Great Canadian’s Third-Quarter Earnings

Published: November 6, 2014 04:14 pm EST

On Wednesday, November 5, racetrack operator Great Canadian Gaming Corp. announced its results for the third quarter of 2014. The company also announced that two members of its management are planning on selling some shares.

In regard to its third-quarter results, Great Canadian announced that revenues and EBITDA increased by nine per cent and 16 per cent, respectively, to $112.3 million and $45.5 million. The company reported net earnings of $19.9 million, a 50 per cent increase when compared to the third quarter of 2013. Additionally, the company reported adjusted net earnings of $20.1 million, a 51 per cent increase when compared to the third quarter of 2013.

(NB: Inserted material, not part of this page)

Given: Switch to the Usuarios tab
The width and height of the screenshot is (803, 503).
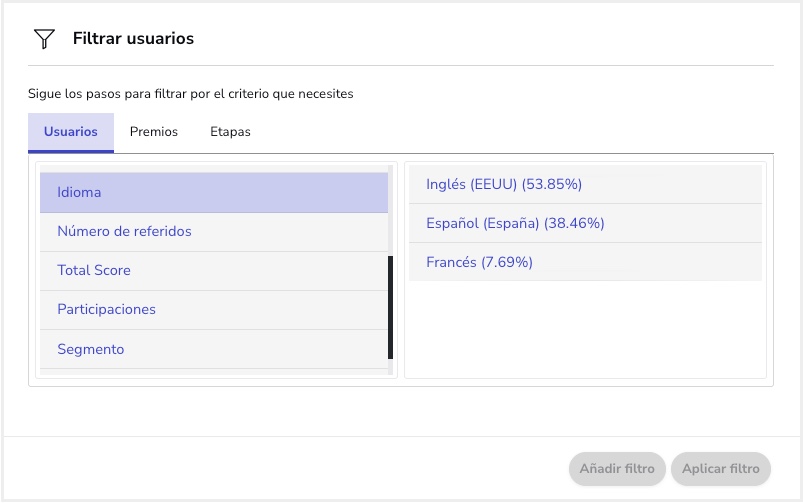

Via Great Canadian’s release, the company’s president and chief executive officer, Rod Baker, commented on Ontario.

"With our strong cash balance and our undrawn revolving credit facility, Great Canadian remains financially prepared to take advantage of new opportunities for value creation," said Baker. "This includes any opportunities that may arise from Ontario's plans to modernize gaming. While we pursue these potential opportunities, we will continue to efficiently manage our operations and look for other ways to continue to grow our business."

In regard to a pair of Great Canadian executives that are planning to sell shares, the company announced via release that Walter Soo, its vice president, Player Development, Casino Player Development, is intending to sell 243,040 common shares in the company. The company also announced that Darlene Doyle, its executive director, Operations, Corporate Casino Operations Management, will exercise 25,000 options and intends to sell 25,000 common shares.